This change rewrites a core component in the ImplicitNullChecks pass for
greater simplicity since the original design was over-complicated for no
good reason. Please review this as essentially a new pass. The change
is almost NFC and I've added a test case for a scenario that this new
code handles that wasn't handled earlier.
The implicit null check pass, at its core, is a code hoisting transform.
It differs from "normal" code transforms in that it speculates
potentially faulting instructions (by design), but a lot of the usual
hazard detection logic (register read-after-write etc.) still applies.
We previously detected hazards by keeping track of registers defined and
used by machine instructions over an instruction range, but that was
unwieldy and did not actually confer any performance benefits.

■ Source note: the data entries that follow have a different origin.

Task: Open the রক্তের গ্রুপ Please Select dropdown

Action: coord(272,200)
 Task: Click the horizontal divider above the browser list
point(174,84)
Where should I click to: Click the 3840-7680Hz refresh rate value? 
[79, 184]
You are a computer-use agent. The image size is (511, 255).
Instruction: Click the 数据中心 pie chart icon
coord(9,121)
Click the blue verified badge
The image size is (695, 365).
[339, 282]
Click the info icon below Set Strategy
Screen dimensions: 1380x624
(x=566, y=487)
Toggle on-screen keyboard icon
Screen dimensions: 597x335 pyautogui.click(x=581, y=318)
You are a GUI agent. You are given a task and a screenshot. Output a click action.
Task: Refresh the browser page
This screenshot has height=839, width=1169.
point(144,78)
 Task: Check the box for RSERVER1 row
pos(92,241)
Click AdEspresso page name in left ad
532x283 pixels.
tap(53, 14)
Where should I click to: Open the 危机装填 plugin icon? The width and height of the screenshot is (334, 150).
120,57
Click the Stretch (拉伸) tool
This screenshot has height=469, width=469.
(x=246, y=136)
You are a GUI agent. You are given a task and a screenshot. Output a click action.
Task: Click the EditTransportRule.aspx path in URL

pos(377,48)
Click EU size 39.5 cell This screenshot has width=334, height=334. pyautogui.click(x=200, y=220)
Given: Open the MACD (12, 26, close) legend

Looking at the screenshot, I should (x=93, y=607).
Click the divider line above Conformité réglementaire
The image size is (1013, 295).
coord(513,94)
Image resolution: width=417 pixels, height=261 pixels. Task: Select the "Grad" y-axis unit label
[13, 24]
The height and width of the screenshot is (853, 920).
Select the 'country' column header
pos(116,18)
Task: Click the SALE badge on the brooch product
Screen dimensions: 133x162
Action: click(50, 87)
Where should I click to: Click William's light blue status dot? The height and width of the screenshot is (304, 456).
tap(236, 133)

The
intent was to have linear time complexity over the number of machine
instructions considered, but it ended up being N^2 is practice.
This new version is more obviously O(N^2) (with N capped to 8 by
default) in hazard detection. It does not attempt to be clever in
tracking register uses or defs (the previous cleverness here was a
source of bugs).
Once this is checked in, I'll extract out the IsSuitableMemoryOp and
CanHoistLoadInst lambda into member functions (they're too complicated
to be inline lambdas) and do some other related NFC cleanups.
Add the fact that we handle at most one dependent instruction?